That will not work.  php52* is expanded by the shell--to files in the current directory that match, which is probably none.  To pass a star to pkg_delete, it has to be escaped so the shell doesn't mess with it:

`# pkg_delete php52\*`

I can't help with PHP specifics, sorry.


----------



## juv123 (Jan 12, 2011)

wblock said:
			
		

> That will not work.  php52* is expanded by the shell--to files in the current directory that match, which is probably none.



Cool - it's been a few weeks and I forgot the exact commands used.  I will assume that I did a pkg_delete on each individual php52.  pkg_info shows no php52 in it.


----------



## DutchDaemon (Jan 13, 2011)

Rename /usr/bin/php (to e.g. php.old), force-reinstall the port and what depends on it, and restart Apache. See what happens then. 

/usr/bin/php is probably used because it appears earlier in the search path.

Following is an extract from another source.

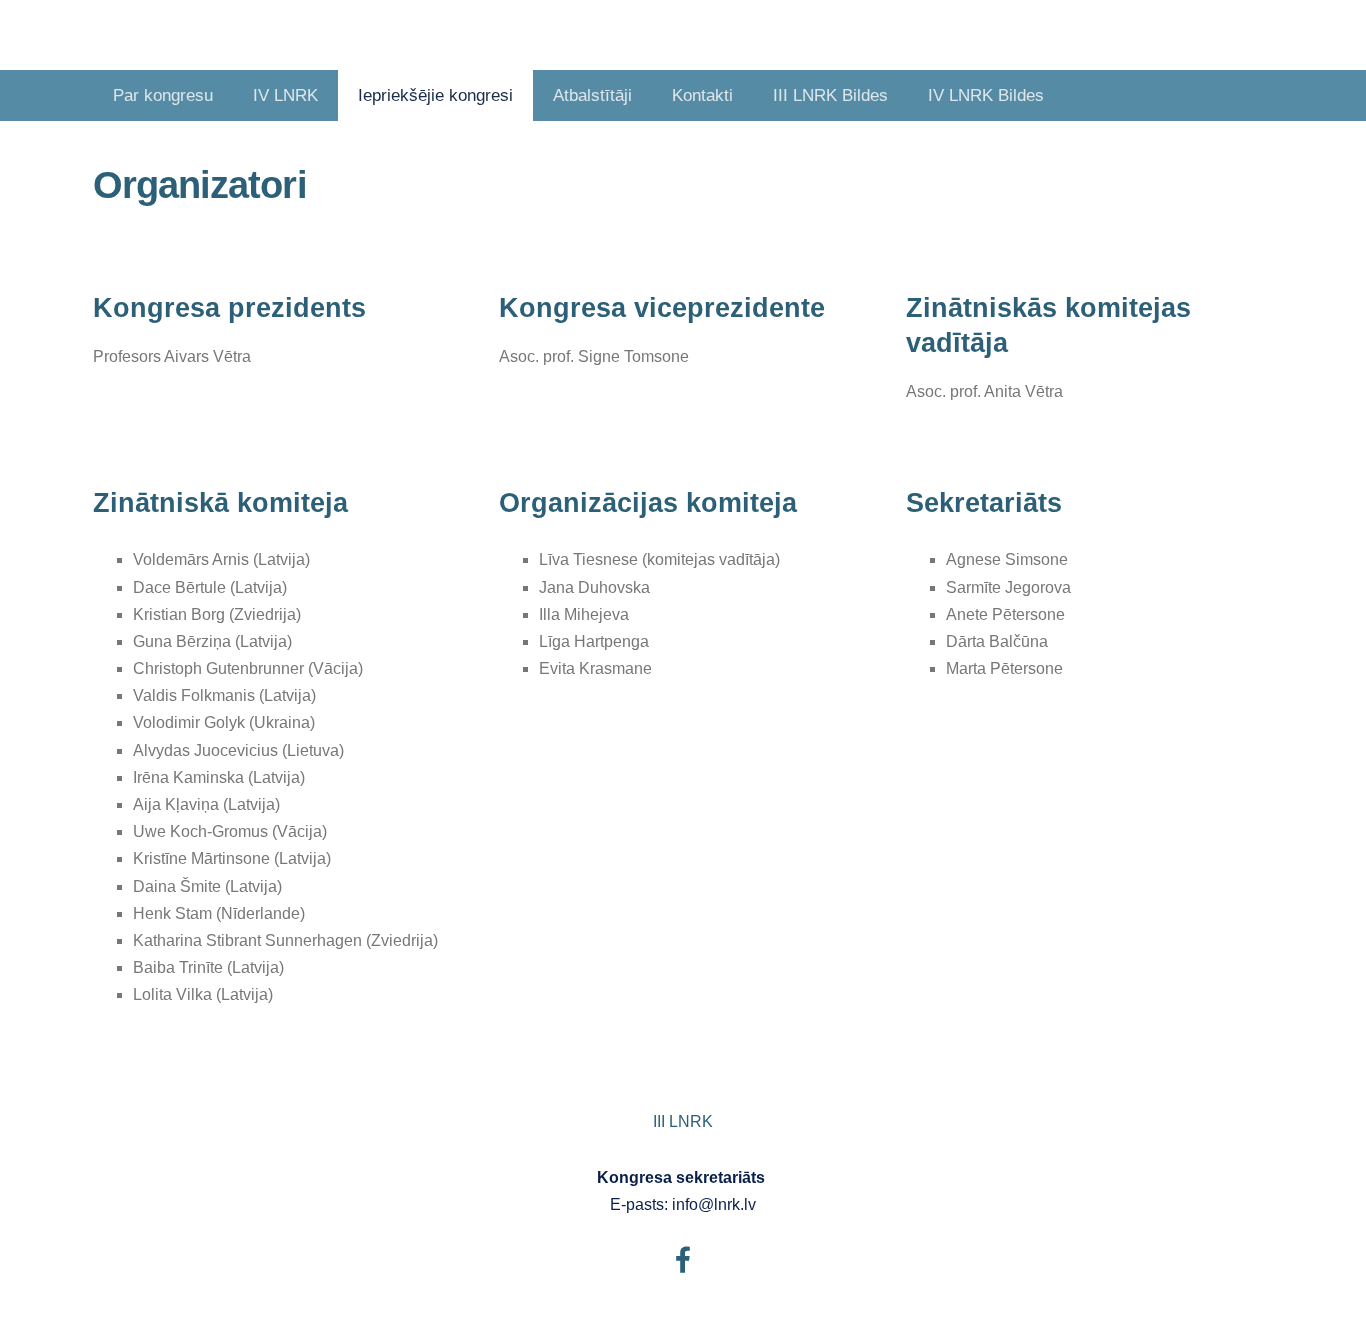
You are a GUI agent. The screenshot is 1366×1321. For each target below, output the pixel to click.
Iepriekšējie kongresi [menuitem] (435, 95)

One way to get rid of all remnants of the 'wrong PHP' is to repeat the source install inside a chroot (chroot(8), chroot(2)), make a list (*with* full path names *minus* the chroot prefix) of all the files that are installed by it, and run *rm* on those (after proper inspection, of course). This should not touch the port install (in /usr/local/).


----------



## juv123 (Jan 13, 2011)

DutchDaemon - 

Should I also change 
/usr/bin/php-config
/usr/bin/php-cgi
/usr/bin/phpize
to different names?


----------



## DutchDaemon (Jan 13, 2011)

Probably, yes, if those are called (without full path) from the php code.


----------



## juv123 (Jan 13, 2011)

Update - changing names worked great to make sure the correct version is called.  Simply changing the name of those folders immediately changed the working version.  Thank you.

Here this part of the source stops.